→ **List of tasks**
1) In the interview about Friends with Benefits, which earlier film had Patricia Clarkson already made with Will Gluck?
2) Carry on the interview about Friends with Benefits, picking up directly after its final sentence.
## begin Passage to read
Friends with Benefits has a great supporting cast of characters, and from everything the actors said, it’s apparent that Will Gluck is fun to work with. We got a chance to sit down with two of those supporting players, Patricia Clarkson, who plays Mila Kunis’s mom and Jenna Elfman, who plays Justin Timberlake’s sister, to talk about the film and their careers. Check it out.
Patricia, you came back to work with Will Gluck for this one. What is it about working with him that made you want to come back?
Patricia Clarkson: I did, against my better judgment. (laughs). He said – and I think he’s serious – that I’ll be in every movie he ever makes. We had so much fun doing Easy A, and it’s not just fun – I am an actress, I’m not just there to have a good time, but there is something creative and alive about working with Will. I’ve worked with a lot of directors at this point, from Martin Scorsese to Woody Allen, to Clint Eastwood, but with Will it’s comedic, which is rare for me, especially as we get older. And it’s hard for older women to have a truly funny role. Will is sensitive to that, not just letting me be the mother, or the lady who does something. Clearly we got on, and Stanley (Tucci) and I had so much. And so he called me not long after with his next movie to play Mila’s (Kunis) mother. And I said “I can’t do another mother” and he said “No, this is like the woman from Easy A on drugs.” (laughs) On a tour bus, a groupie lady.
The mom is usually a thankless role.
Patricia Clarkson: But you look at all the supporting characters in this film, they’re so defined. Look at Richard Jenkins, or Jenna’s character, or Woody Harleson. They’re very specific, very moving. The way he works is fabulous for actors if you can swing. He’s a bit like Woody Allen in that you have to think on your feet – he’ll sometimes start to change things in the room. The first scene whne I come in was quite different on the page. He’ll literally start throwing things as the camera’s rolling. It’s really a work in progress, nothing’s set.
## end Passage to read
## begin Data
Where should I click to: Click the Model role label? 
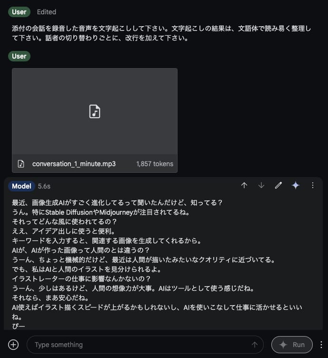coord(21,186)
## end Data
→ **Replies**
1) Easy A.

2)
Some actors don’t like that.
Patricia Clarkson: Some do, but some don’t like a loose environment. I like both, I’ve worked with tight dialogue with the writer hovering. And I get that, all my best friends are writers, and I respect the written word. But then there’s someone who can mix it up and isn’t precious with their words, and I like that. I like that I never know what’s going to happen on the set, but I also like that I’ve worked with such a diverse range of directors that keep me guessing.
Did you have any hesitations about doing this after Easy A?
Patricia Clarkson: No, Easy A was a cool mom, but wasn’t a bad mother. She’s like the bad sister – you know how Barbara Eden used to play the good sister and the bad sister? That’s how I think of them.
How did you define your relationship as the mother?
Patricia Clarkson: What I think is sad is that Lorna – I love that her name is Lorna, I always wanted to play a lady named Lorna – I think with her, she’s not very gifted at being a mother. She’s good at being a groupie, at men, at booze. She’s good at herself. But at the base she loves her daughter, but she never had the tools to be good at it.
Did you have a role model in mind?
Patricia Clarkson: Not my mother, she’s antithetical to Lorna. She’s the president of the city council of the city of New Orleans, she’s a powerhouse at 75. My mother is my biggest fan, and she knows I have to stay relevant- she knows it more than anyone. She’s astonishing. Very responsible and not cool. She’s not conservative, but she’s not cool.
I don’t know if parents are ever cool to their children.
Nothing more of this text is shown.